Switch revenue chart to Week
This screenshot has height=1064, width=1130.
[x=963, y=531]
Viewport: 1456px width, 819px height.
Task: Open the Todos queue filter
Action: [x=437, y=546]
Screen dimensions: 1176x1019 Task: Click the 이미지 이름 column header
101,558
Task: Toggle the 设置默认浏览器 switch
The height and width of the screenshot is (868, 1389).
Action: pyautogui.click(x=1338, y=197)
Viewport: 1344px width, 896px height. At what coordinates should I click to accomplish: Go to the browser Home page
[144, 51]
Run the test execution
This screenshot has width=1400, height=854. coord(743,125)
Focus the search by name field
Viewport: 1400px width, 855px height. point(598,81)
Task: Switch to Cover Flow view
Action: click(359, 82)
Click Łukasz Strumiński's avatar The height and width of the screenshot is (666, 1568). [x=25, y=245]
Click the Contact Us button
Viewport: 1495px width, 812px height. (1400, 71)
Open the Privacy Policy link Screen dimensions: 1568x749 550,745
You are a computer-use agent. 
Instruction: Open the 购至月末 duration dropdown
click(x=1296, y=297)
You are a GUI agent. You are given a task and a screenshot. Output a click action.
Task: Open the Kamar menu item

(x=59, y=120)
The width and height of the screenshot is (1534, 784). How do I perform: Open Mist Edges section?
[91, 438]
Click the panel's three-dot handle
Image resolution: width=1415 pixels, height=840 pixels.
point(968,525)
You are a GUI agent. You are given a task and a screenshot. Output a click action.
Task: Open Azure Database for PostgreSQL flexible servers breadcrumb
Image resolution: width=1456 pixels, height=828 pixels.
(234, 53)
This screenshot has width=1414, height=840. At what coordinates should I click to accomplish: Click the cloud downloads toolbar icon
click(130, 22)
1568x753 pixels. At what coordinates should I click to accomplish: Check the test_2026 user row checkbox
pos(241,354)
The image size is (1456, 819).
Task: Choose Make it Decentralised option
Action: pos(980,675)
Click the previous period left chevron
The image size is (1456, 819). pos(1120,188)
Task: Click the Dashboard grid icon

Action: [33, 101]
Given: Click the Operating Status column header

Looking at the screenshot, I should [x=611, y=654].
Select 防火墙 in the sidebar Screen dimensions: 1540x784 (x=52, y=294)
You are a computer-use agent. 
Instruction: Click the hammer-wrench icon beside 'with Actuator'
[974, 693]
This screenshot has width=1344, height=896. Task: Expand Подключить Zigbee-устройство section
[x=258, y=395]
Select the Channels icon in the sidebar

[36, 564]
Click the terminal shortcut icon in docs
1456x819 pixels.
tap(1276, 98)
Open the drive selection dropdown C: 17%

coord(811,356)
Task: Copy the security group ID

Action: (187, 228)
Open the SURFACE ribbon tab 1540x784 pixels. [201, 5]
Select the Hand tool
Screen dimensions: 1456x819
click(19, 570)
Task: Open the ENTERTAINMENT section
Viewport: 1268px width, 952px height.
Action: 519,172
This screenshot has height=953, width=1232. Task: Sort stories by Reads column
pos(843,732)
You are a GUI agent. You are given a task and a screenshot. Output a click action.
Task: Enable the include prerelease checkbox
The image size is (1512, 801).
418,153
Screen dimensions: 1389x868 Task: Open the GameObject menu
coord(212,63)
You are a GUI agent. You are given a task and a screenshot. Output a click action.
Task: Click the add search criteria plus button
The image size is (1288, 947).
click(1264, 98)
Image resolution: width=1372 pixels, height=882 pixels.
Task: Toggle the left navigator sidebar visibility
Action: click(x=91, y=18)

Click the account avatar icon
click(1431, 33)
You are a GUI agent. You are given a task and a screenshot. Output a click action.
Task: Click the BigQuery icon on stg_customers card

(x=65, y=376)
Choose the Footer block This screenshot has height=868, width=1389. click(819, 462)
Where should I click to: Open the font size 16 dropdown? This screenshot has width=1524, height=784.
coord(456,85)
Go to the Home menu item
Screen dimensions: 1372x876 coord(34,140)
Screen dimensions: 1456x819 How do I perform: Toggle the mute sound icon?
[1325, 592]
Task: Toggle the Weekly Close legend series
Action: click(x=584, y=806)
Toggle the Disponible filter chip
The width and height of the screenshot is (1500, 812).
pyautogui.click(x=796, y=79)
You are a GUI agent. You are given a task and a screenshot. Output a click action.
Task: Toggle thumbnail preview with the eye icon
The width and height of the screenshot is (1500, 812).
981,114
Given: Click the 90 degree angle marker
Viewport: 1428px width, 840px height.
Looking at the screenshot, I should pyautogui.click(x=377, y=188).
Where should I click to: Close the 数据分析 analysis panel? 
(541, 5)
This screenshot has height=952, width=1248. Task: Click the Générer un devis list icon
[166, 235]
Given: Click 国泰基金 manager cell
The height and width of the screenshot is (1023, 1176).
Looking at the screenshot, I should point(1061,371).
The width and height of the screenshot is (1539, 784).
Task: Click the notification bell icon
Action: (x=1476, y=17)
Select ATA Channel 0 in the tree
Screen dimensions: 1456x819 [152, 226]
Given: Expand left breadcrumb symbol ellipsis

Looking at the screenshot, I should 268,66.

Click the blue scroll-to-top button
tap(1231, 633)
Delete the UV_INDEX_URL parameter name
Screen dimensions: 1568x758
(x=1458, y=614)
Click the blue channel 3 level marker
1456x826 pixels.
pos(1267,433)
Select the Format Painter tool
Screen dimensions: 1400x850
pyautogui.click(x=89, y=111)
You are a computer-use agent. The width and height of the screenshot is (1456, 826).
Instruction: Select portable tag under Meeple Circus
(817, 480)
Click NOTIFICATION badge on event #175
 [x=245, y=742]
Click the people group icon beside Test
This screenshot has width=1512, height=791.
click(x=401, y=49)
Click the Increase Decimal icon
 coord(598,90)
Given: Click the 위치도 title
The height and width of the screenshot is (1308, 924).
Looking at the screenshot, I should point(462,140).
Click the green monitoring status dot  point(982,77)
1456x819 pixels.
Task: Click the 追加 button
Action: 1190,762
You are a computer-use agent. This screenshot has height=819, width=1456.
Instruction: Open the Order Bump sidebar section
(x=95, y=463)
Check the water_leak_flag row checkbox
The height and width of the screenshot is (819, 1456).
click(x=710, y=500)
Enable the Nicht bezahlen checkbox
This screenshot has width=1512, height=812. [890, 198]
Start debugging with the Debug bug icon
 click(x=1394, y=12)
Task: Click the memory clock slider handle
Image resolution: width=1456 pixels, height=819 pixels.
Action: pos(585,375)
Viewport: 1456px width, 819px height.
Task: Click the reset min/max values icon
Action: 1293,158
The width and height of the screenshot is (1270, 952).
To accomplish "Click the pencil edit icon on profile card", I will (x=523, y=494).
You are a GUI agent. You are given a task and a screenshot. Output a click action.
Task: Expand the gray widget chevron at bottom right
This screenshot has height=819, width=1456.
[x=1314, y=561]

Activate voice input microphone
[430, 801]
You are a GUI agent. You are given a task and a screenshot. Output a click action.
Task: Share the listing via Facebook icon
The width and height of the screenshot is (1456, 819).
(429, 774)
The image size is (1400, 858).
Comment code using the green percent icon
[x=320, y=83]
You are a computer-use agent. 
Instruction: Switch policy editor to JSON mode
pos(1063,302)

= ACTIVITY =
Repeat verbatim the line holding "The image size is (1400, 858)." and all lines after it, up to the end of the material.

= RESPONSE TO THIS TASK =
The image size is (1400, 858).
Comment code using the green percent icon
[x=320, y=83]
You are a computer-use agent. 
Instruction: Switch policy editor to JSON mode
pos(1063,302)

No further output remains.